Además, sostuvo que la prostitución es una relación mediada por la violencia de género, donde hay una asimetría de poder. Claramente es violencia de género y fortalece la desigualdad de poder entre el hombre y la mujer.

“Villar la mata por la frustración de no lograr que Camila adecuara su conducta a lo que él esperaba de ella”, agregó el magistrado. 

No obstante, no logró imponer ese criterio en el tribunal ni en los jurados populares.



“Prevalece el machismo”



Por su parte, la abogada de la querella, Rosa Sabena, no ocultó su desacuerdo con el veredicto. 

“En sintonía con el doctor, pensé que habíamos sido convincentes con nuestros alegatos y con las pruebas que así lo demostraban. Para mí fue toda una sorpresa, y en particular por la unanimidad. Sigue prevaleciendo el machismo, y eso es muy grave, porque día a día nos están matando a las mujeres”, sostuvo. 

“Creo que falta formación en los jueces. Tenía cierta esperanza de que, siendo un tribunal integrado por dos mujeres, todo iba a ser diferente. Evidentemente, ellas son objetivas, y si llegaron a esta decisión tendrán fundamentos. En base a éstos, vamos a realizar una casación”, adelantó Sabena.  



“Villar actuó bajo amenazas”



A su turno, la defensora oficial, Ivana Niesuta, sostuvo que la figura de femicidio no aplica para la muerte en el ejercicio de la prostitución, y recordó que los dos fiscales de instrucción descartaron el femicidio. “No mató por violencia de género, sino en el contexto de una fuerte amenaza de Camila”, aseguró.

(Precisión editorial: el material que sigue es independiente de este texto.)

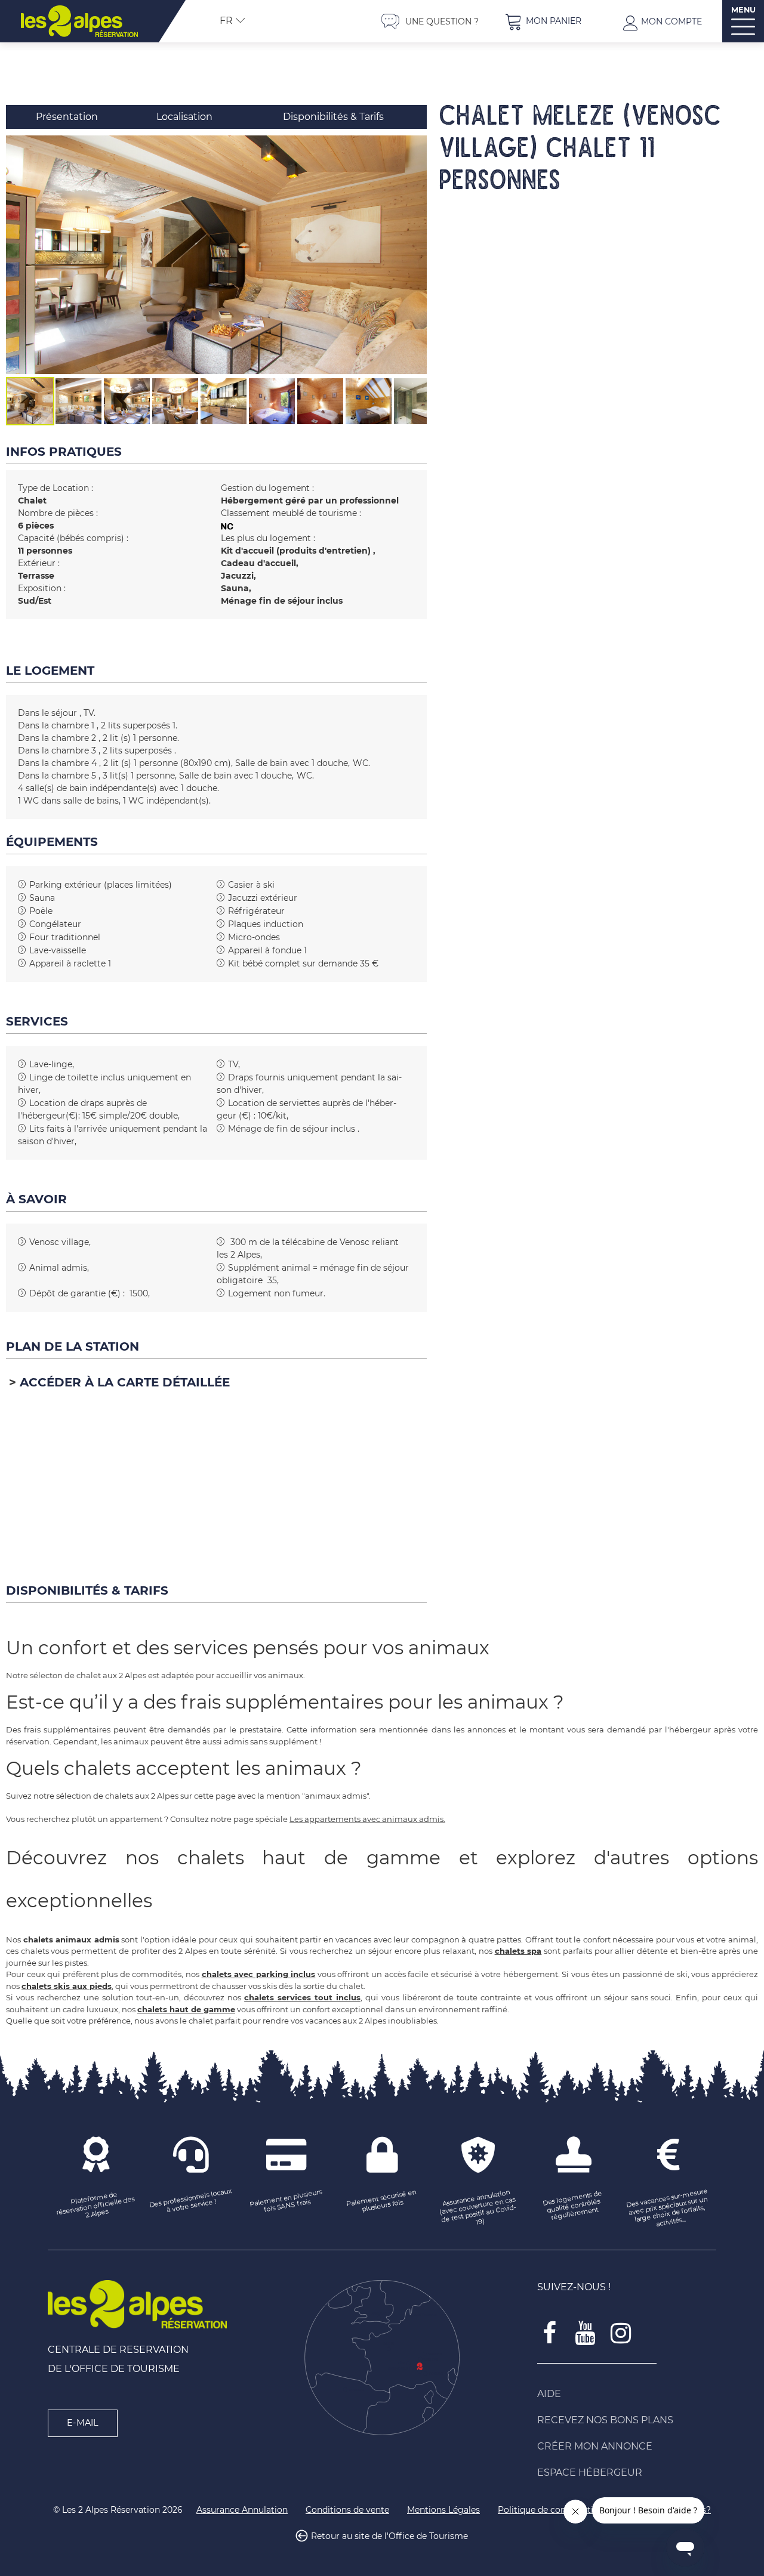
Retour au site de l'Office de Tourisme (389, 2536)
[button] (543, 21)
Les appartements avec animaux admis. (367, 1819)
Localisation (184, 116)
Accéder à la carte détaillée (125, 1382)
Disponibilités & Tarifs (333, 116)
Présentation (67, 116)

“No hay ningún elemento para que no sea homicidio simple. Camila estaba queriendo sacarle dinero bajo presión, bajo amenaza de delatarlo con su familia. Fue Camila la que estaba en una situación de superioridad, porque se refería a él como tonto. A Villar lo habían catalogado como el palmeta, el paganini, el que paga por nada. Clavero dijo que Camila lo veía a él como un tonto”, expuso la asesora letrada. 

En la misma línea, aseguró que Villar mató a Camila porque la estructura de su personalidad le impedía ver con claridad ante la extorsión de ella. “Nadie puede negar que Villar es una persona vulnerable”, dijo.

En otro párrafo de su alegato, Niesuta recordó la dura historia de vida del acusado. Dijo que Villar “vivió con su mamá y su padre lo golpeaba, que luego pasó al cuidado de una mujer hasta los 10 años, pero tuvo un altercado y lo enviaron al instituto de menores, y después pasó a vivir con dos familias más, hasta los 21 años”. 

“A Villar le violaron el derecho a la alimentación, a la salud, al esparcimiento, a un ambiente sano y afectivo”, aseguró. Al final, pidió para él la pena mínima por homicidio simple, pero más tarde la Justicia le daría 20 años por ese hecho.